Exercise — Exact copy, pictures omitted: the line holding "Given: Advance timeline" and every line after it down to the end of the entries.

[Stored data]

━━━━━━━━━━━━━━━━

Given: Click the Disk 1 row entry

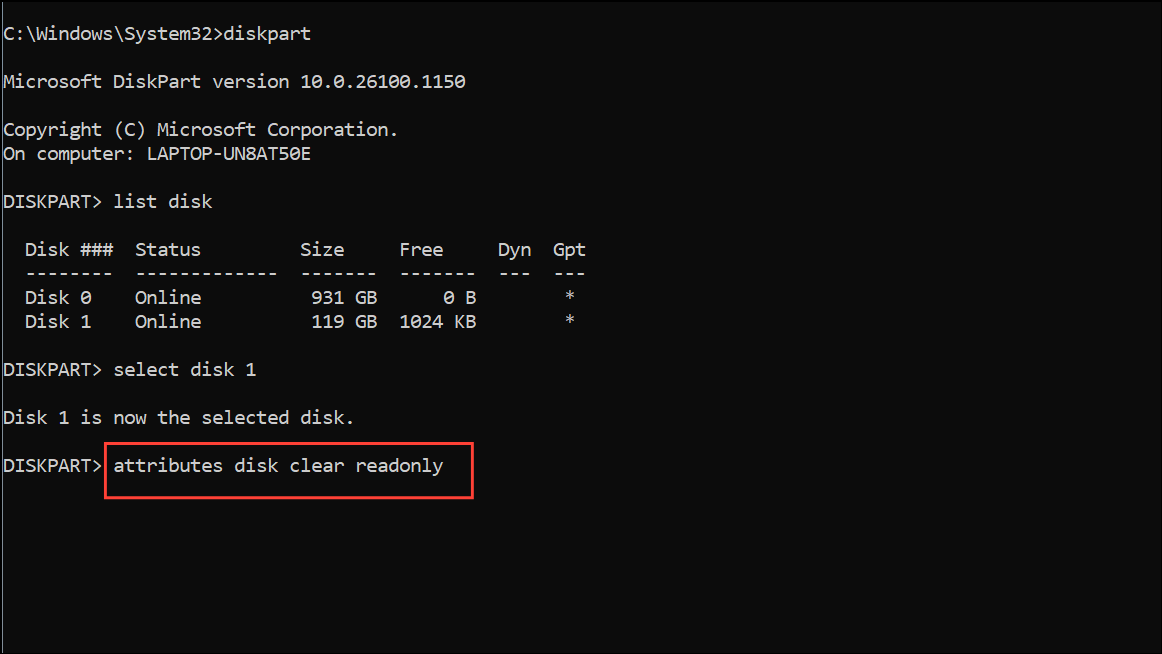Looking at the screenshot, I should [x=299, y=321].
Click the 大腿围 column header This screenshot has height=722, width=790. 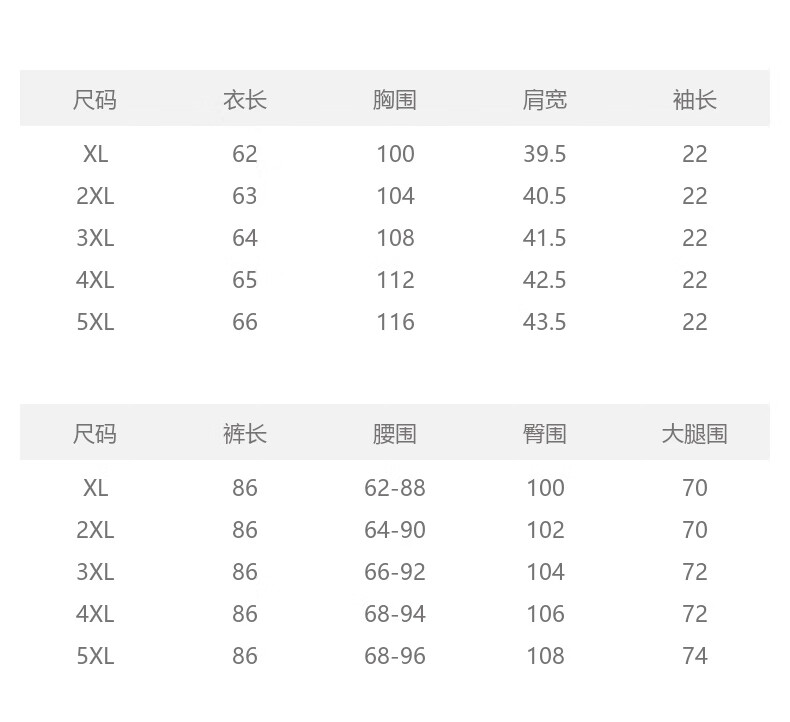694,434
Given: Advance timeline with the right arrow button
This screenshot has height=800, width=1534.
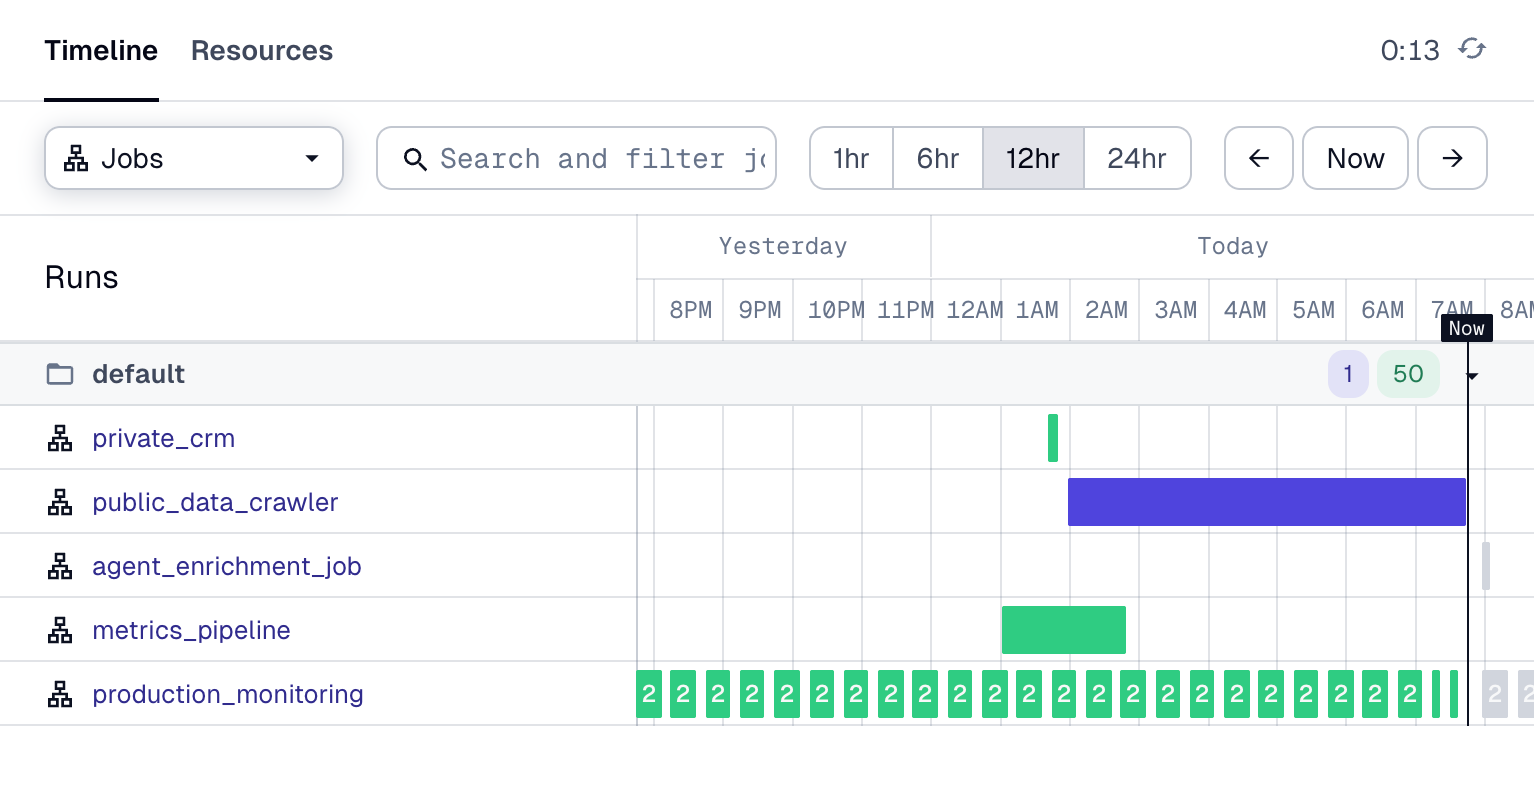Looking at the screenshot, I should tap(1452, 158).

━━━━━━━━━━━━━━━━

Result below —
Given: Advance timeline with the right arrow button
This screenshot has height=800, width=1534.
Looking at the screenshot, I should tap(1452, 158).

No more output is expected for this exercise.